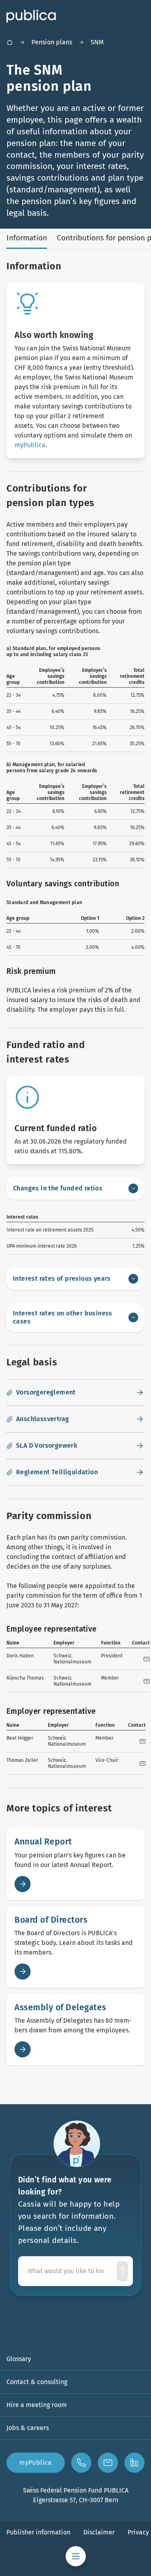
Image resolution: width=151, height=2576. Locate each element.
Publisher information (38, 2532)
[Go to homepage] (31, 16)
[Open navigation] (76, 2556)
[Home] (9, 42)
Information (26, 237)
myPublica (30, 445)
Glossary (18, 2359)
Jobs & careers (27, 2428)
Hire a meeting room (36, 2405)
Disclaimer (99, 2532)
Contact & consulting (36, 2382)
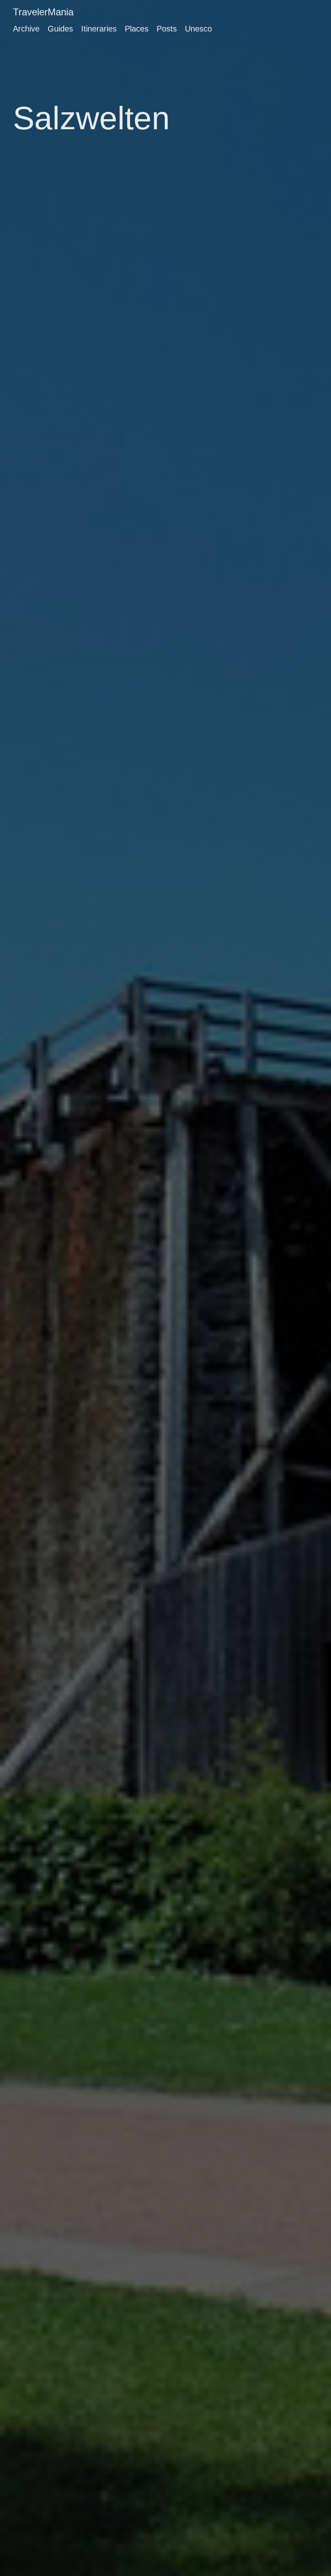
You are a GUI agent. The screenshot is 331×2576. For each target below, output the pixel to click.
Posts (167, 28)
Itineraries (99, 28)
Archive (26, 28)
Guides (60, 28)
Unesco (198, 28)
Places (137, 28)
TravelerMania (43, 11)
______________________________
**What you have to do:** Give the lines again exactly, starting where the entries begin and stopping once the line with "Contact & consulting (36, 2382)" is included; pictures are not copied.

**Your response:**
Image resolution: width=151, height=2576. Locate each element.
Publisher information (38, 2532)
[Go to homepage] (31, 16)
[Open navigation] (76, 2556)
[Home] (9, 42)
Information (26, 237)
myPublica (30, 445)
Glossary (18, 2359)
Jobs & careers (27, 2428)
Hire a meeting room (36, 2405)
Disclaimer (99, 2532)
Contact & consulting (36, 2382)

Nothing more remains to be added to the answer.